Proof attempt: Assume false, that is, $p \neq q$. As $N(\alpha) = \alpha\alpha^* = pq$, we have $p \mid \alpha\alpha^*$ in $\mathbb{Z[i]}$. Given that $p$ is congruent to $3$ modulo $4$, we have $p$ is irreducible in $\mathbb{Z[i]}$. Then $p$ is prime implying $p \mid \alpha$ or $p \mid \alpha^*$ in $\mathbb{Z[i]}$. Taking norms, we get in both cases that $p^2 \mid pq$ in $\mathbb{Z}$. As $p$ and $q$ are primes in $\mathbb{Z}$, we get $p = q$. Hence a contradiction so $p = q$.
This is my attempt. I'm not certain it's correct.
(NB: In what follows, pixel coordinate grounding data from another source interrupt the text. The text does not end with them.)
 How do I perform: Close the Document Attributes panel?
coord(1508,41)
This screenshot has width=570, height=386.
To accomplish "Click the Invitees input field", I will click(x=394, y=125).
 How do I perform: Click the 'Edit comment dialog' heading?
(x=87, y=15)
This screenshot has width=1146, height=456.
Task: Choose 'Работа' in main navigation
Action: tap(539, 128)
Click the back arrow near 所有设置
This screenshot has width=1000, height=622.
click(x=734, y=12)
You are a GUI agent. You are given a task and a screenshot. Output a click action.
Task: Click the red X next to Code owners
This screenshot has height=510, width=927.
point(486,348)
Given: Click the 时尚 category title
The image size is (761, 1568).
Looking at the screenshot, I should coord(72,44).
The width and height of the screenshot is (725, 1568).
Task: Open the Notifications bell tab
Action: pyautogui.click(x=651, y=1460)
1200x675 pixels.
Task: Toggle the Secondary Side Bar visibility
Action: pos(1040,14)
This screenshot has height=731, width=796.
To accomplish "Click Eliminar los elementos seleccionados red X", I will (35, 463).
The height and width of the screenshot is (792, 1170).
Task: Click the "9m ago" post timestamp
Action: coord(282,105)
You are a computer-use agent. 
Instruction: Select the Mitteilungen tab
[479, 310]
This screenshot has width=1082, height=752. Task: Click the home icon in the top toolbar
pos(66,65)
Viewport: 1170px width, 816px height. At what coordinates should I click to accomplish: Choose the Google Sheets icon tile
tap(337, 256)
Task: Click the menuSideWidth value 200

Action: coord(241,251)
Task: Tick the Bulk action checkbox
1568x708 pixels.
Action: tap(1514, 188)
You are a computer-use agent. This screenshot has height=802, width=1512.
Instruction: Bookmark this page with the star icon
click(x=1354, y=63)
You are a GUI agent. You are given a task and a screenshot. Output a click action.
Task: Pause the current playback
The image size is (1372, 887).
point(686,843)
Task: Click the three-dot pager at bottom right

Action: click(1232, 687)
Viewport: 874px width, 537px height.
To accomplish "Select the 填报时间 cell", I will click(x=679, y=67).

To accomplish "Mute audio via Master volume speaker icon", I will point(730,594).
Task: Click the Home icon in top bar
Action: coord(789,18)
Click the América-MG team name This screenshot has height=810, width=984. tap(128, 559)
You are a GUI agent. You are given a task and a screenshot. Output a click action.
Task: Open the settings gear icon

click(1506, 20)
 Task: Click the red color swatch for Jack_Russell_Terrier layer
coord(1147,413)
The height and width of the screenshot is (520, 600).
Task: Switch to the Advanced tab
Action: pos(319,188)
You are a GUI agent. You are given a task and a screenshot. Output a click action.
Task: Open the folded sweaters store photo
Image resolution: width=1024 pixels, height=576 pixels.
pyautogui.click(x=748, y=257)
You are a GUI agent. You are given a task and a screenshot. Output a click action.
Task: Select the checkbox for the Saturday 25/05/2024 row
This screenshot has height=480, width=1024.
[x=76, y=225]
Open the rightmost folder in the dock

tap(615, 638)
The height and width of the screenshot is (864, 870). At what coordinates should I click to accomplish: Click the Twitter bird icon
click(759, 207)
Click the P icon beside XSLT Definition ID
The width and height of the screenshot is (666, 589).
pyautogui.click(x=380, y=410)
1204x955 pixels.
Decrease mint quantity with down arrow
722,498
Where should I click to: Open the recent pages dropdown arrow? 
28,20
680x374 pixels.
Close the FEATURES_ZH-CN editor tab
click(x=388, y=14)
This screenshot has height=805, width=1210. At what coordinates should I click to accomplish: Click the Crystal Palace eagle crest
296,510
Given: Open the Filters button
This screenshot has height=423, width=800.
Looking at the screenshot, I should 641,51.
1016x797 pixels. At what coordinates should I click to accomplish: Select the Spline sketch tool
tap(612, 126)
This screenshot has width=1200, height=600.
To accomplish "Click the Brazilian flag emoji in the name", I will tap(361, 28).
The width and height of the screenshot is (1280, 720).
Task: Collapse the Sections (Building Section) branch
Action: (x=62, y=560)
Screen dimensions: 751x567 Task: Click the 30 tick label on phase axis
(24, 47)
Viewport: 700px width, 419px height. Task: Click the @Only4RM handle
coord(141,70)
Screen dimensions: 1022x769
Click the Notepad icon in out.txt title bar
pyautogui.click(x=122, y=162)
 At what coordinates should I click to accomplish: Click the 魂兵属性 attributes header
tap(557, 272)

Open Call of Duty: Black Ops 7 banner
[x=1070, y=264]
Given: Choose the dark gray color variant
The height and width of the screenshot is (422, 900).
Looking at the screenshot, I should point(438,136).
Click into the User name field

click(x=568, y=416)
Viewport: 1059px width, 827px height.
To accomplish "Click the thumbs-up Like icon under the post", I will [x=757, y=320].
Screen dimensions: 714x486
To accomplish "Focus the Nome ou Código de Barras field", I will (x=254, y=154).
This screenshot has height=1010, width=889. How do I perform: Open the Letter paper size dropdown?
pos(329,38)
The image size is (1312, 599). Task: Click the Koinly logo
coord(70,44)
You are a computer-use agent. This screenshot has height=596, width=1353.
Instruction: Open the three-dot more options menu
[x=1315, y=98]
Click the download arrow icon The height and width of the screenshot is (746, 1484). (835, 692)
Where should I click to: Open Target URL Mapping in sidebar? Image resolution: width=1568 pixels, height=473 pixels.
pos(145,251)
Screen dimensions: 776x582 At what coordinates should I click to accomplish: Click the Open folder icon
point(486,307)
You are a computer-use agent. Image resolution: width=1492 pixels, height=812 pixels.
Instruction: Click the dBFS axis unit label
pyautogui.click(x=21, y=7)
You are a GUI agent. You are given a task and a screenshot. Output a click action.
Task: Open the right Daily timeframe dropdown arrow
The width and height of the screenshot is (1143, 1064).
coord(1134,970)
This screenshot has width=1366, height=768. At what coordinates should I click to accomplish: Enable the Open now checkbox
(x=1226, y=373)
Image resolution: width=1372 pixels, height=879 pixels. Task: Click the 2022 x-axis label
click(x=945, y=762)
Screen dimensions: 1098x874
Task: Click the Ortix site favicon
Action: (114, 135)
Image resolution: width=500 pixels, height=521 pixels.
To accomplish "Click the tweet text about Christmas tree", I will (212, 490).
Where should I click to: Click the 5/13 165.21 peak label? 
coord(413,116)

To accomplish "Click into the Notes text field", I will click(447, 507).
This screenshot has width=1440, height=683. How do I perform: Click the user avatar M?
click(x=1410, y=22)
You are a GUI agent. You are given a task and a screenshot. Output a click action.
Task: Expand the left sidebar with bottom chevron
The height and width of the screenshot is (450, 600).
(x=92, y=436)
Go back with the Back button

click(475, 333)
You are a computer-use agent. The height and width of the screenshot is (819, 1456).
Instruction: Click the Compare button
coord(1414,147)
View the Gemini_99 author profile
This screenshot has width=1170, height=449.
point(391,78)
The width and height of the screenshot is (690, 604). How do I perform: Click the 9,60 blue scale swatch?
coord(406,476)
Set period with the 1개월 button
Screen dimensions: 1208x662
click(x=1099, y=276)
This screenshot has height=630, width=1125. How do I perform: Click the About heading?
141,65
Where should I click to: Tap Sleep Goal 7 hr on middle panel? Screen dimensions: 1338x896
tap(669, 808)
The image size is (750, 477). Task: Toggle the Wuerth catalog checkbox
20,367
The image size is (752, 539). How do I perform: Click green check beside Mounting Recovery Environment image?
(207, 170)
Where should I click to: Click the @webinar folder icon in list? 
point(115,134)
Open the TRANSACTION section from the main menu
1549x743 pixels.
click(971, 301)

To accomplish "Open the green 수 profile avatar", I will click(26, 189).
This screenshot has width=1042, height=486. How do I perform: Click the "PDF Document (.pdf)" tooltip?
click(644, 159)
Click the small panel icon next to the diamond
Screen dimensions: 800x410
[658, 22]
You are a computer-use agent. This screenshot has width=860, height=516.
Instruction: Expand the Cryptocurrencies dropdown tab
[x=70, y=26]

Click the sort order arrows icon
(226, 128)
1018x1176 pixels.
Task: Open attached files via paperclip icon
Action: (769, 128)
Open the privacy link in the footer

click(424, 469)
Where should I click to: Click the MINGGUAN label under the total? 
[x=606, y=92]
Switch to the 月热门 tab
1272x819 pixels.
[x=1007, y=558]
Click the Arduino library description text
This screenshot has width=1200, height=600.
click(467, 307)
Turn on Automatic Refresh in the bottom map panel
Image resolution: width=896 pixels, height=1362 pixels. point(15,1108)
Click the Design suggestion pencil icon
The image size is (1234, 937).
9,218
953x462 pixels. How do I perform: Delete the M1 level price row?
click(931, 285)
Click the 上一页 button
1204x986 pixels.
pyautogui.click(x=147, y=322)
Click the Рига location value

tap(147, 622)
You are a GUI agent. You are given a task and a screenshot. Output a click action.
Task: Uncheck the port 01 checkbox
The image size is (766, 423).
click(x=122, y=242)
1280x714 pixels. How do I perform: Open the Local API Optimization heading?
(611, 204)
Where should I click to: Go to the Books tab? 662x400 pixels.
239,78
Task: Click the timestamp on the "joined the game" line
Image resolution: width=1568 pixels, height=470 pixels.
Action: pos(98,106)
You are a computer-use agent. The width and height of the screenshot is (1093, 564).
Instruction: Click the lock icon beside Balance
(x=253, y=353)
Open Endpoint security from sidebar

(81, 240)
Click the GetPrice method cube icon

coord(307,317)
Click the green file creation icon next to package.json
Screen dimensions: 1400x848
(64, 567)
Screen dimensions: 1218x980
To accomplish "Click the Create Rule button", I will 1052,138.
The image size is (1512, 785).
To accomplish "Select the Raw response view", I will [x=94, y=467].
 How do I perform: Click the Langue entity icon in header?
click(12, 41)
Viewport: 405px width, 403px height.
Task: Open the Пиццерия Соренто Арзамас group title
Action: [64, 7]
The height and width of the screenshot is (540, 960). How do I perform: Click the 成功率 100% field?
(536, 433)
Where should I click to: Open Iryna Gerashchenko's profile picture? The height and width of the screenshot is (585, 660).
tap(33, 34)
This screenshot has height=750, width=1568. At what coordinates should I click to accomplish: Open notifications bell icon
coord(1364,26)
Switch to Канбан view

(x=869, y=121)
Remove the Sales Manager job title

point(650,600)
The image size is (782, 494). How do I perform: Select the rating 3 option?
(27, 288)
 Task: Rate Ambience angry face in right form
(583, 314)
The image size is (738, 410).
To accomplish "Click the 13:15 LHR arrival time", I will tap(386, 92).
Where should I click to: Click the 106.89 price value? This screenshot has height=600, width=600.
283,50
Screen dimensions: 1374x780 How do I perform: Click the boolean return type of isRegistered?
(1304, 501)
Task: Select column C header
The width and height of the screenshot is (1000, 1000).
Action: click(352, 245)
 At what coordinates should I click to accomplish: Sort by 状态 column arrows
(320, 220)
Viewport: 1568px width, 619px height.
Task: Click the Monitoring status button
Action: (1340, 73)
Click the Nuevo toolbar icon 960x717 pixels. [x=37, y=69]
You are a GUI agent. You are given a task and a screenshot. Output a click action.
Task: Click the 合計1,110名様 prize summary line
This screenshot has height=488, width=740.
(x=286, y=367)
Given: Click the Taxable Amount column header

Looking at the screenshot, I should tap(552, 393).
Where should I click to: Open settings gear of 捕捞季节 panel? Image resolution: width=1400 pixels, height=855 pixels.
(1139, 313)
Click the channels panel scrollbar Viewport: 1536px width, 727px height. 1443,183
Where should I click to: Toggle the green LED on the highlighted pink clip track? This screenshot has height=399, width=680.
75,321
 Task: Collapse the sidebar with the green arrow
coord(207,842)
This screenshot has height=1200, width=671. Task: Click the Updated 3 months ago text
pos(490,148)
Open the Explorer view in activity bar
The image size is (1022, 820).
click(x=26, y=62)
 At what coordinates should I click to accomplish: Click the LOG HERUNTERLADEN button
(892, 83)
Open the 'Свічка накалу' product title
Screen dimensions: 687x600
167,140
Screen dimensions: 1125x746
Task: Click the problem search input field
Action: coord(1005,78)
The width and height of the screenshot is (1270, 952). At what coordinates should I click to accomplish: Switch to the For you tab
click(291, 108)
The reason being I haven't used the fact that $q$ is congruent to $3$ modulo $4$.
I think a proof is okay and a more general fact holds: since the norm is multiplicative, then $s | x$ in $\mathbb{Z}[i]$ implies $x = sy$ for some $y$ and
$$ N(x) = N(s)N(y), $$
so that $N(x)| N(y)$.
If $p$ is a Gauß prime, then $p \mid N(x)= xx^\ast$ implies $p \mid x$ and thus $p^2 = N(p) \mid N(x)$. In your case, we have $p^2 \mid N(x) = pq$, hence $q = p$ by uniqueness of prime factorization (in $\mathbb{Z}$).
In general, gaussian primes are of the form $pi$ and $p$ with $p \in \mathbb{4\mathbb{N}_0}+3$ or $a+ib$ such that $ab \neq 0$ and $N(a+ib)$ is prime in $\mathbb{Z}$. Thus, if $x$ has a certain prime factorization
$$ x = p_1^{n_1} \cdots p_s^{n_s}f_1^{m_1} \cdots f_r^{m_r} $$
in $\mathbb{Z}[i]$, with each $p_j \in 4\mathbb{Z}_0 +3$ and $q_i = f_i^2 \in \mathbb{N}$ primes, taking norms we get
$$ N(x) = N(p_1)^{n_1} \cdots N(p_s)^{n_s}N(q_1^{m_1})\cdots N(q_r^{m_r}) = p_1^{2m_1} \cdots p_s^{2n_s}f_1^{m_1} \cdots f_r^{m_r}. $$
This shows that gaussian primes appearing in the factorization of $N(x)$ for some $x \in \mathbb{Z}[i]$ always have even exponent.
Going back to the problem of the question, since $N(x) = pq$, either $p = q$ or no Gaussian primes divide $x$. But since $p \equiv 3 \pmod{4}$, the former is true. No extra hypotheses on $q$ are needed.